Requirement a:
Please repeat word for word the part of the rows below that starts with the line containing "The image size is (1456, 819)." and goes on through the line containing "click(x=513, y=133)".

Passage provided:

In 1948, Skorzeny escaped from an American POW camp. He moved to Spain and became intimately involved in postwar neo-Nazi movements, and is suspected of involvement in the disposition of looted assets. According to several published accounts, including one by former U.S. intelligence agent Miles Copeland, Skorzeny, who died in 1975, helped the CIA train the Egyptian security services in the 1950s.

Other than a few bland pages from the Treasury Department, government agencies have turned over nothing on Skorzeny under the NWCDA. Meanwhile, Maier has uncovered a 1951 Air Force memo that details a meeting in Spain that year between Skorzeny and an unnamed American intelligence agent. The meeting occurred while Skorzeny was a fugitive on a U.S. arrest warrant, and hunted by German authorities for possible prosecution on war crimes charges.

The U.S. agent was clearly on good terms with Skorzeny -- "Customary greeting is not unlike being welcomed by a huge bear or engulfed by a Saint Bernard dog," reads his account. The agent seems to have been no fan, though, of Scarface's wife, Countess Ilsa von Finkelstein. During the conversation, Skorzeny complained that the U.S. Treasury had frozen the profits from the sale of his war memoirs. Reads the memo: "Commenting on this particular point, his wife displayed her rare appearing sense of humor: 'Good God, do you realize that by our money going to the U.S. Treasury, Rolf [Skorzeny's alias] is actually paying for re-arming the French!'"

Requirement b:
Quote the entire Skorzeny passage above word for word.

Input for this task:

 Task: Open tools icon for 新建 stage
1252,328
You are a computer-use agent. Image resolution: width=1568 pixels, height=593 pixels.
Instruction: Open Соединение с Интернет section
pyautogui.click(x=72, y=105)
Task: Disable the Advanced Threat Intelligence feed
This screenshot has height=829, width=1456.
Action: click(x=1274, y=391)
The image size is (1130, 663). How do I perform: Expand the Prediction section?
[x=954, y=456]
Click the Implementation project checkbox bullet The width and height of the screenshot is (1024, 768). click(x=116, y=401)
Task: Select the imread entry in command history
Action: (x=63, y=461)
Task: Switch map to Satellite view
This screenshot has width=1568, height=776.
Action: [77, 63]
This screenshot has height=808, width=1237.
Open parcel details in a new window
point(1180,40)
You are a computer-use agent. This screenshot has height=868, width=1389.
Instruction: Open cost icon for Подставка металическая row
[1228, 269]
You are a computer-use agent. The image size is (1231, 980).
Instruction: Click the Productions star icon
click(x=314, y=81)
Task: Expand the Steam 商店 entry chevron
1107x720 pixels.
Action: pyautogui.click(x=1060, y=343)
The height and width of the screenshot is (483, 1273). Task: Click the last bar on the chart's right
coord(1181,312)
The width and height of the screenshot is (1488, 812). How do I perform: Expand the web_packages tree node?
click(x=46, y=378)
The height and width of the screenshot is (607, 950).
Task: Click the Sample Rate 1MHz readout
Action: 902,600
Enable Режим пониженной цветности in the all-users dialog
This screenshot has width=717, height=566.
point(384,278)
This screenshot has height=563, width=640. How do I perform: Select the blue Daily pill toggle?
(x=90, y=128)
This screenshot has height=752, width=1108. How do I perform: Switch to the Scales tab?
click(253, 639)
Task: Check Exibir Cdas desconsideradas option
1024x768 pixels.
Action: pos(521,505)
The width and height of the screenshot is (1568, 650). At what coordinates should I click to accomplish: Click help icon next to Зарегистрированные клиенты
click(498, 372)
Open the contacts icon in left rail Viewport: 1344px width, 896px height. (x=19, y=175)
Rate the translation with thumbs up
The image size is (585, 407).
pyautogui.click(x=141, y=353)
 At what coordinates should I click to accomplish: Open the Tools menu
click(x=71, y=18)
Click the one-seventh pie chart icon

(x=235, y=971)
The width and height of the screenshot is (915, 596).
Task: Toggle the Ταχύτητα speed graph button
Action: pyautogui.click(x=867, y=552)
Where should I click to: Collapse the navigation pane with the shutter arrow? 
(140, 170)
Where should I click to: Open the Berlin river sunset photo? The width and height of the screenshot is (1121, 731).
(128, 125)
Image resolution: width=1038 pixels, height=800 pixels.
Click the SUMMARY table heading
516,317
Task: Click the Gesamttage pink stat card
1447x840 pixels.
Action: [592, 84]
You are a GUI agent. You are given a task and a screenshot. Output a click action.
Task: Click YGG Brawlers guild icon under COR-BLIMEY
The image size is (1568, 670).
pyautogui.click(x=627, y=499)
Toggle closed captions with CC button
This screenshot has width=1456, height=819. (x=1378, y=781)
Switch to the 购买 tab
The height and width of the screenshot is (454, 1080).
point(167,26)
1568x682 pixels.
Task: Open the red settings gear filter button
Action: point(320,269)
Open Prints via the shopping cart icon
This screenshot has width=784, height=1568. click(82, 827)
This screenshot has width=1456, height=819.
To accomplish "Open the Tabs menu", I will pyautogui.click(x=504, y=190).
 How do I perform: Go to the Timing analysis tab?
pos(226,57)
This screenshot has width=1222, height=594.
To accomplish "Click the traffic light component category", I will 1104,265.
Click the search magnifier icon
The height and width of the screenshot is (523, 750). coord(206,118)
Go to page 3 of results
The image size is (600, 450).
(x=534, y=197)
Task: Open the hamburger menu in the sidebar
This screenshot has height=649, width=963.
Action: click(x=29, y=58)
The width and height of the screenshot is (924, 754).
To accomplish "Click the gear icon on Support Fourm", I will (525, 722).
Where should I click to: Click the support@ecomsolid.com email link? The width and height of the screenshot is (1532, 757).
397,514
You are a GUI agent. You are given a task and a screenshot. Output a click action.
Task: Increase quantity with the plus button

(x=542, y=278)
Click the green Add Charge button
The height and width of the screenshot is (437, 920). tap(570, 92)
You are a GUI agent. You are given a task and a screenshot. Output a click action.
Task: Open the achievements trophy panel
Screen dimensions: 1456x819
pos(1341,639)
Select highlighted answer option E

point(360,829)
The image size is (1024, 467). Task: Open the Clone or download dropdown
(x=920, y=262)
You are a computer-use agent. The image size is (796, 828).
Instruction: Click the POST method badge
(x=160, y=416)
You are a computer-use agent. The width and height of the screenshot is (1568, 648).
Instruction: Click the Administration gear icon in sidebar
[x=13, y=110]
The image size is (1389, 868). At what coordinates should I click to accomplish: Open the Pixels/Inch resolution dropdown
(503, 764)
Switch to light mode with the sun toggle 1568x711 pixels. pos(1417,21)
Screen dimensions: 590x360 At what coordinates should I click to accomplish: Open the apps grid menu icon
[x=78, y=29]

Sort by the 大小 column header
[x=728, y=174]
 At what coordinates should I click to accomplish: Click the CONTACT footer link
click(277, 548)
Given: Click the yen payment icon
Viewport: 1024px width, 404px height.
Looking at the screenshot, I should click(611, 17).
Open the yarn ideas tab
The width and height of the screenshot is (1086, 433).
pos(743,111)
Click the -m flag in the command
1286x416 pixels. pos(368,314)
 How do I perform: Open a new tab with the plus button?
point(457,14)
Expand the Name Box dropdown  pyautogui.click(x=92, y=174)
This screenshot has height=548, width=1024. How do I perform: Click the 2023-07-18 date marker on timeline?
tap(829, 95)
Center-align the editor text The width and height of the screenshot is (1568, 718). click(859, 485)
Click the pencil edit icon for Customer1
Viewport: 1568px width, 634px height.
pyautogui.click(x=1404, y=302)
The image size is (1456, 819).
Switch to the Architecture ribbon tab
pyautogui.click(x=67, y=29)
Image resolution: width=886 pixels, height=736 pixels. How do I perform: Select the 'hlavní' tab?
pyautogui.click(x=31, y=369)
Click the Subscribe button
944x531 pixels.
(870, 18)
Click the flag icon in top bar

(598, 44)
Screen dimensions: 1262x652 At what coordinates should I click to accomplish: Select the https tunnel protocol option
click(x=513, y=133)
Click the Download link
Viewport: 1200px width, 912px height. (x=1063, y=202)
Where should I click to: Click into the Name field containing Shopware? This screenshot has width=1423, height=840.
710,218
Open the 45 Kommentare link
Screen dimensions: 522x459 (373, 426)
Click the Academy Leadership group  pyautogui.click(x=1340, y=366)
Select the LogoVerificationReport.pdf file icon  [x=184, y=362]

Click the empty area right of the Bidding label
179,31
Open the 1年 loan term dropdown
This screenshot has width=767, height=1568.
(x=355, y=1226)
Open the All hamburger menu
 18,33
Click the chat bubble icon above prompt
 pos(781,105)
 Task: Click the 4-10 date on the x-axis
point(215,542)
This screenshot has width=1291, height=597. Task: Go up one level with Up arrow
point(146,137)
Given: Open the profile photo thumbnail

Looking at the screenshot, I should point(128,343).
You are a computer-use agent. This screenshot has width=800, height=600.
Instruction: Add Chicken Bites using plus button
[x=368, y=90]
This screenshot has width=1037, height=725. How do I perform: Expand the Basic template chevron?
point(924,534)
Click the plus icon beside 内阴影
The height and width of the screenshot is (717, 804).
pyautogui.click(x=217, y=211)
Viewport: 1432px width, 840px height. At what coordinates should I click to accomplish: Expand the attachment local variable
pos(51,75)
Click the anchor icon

Written solution a:
The image size is (1456, 819).
Switch to the Architecture ribbon tab
pyautogui.click(x=67, y=29)
Image resolution: width=886 pixels, height=736 pixels. How do I perform: Select the 'hlavní' tab?
pyautogui.click(x=31, y=369)
Click the Subscribe button
944x531 pixels.
(870, 18)
Click the flag icon in top bar

(598, 44)
Screen dimensions: 1262x652 At what coordinates should I click to accomplish: Select the https tunnel protocol option
click(x=513, y=133)

Written solution b:
In 1948, Skorzeny escaped from an American POW camp. He moved to Spain and became intimately involved in postwar neo-Nazi movements, and is suspected of involvement in the disposition of looted assets. According to several published accounts, including one by former U.S. intelligence agent Miles Copeland, Skorzeny, who died in 1975, helped the CIA train the Egyptian security services in the 1950s.

Other than a few bland pages from the Treasury Department, government agencies have turned over nothing on Skorzeny under the NWCDA. Meanwhile, Maier has uncovered a 1951 Air Force memo that details a meeting in Spain that year between Skorzeny and an unnamed American intelligence agent. The meeting occurred while Skorzeny was a fugitive on a U.S. arrest warrant, and hunted by German authorities for possible prosecution on war crimes charges.

The U.S. agent was clearly on good terms with Skorzeny -- "Customary greeting is not unlike being welcomed by a huge bear or engulfed by a Saint Bernard dog," reads his account. The agent seems to have been no fan, though, of Scarface's wife, Countess Ilsa von Finkelstein. During the conversation, Skorzeny complained that the U.S. Treasury had frozen the profits from the sale of his war memoirs. Reads the memo: "Commenting on this particular point, his wife displayed her rare appearing sense of humor: 'Good God, do you realize that by our money going to the U.S. Treasury, Rolf [Skorzeny's alias] is actually paying for re-arming the French!'"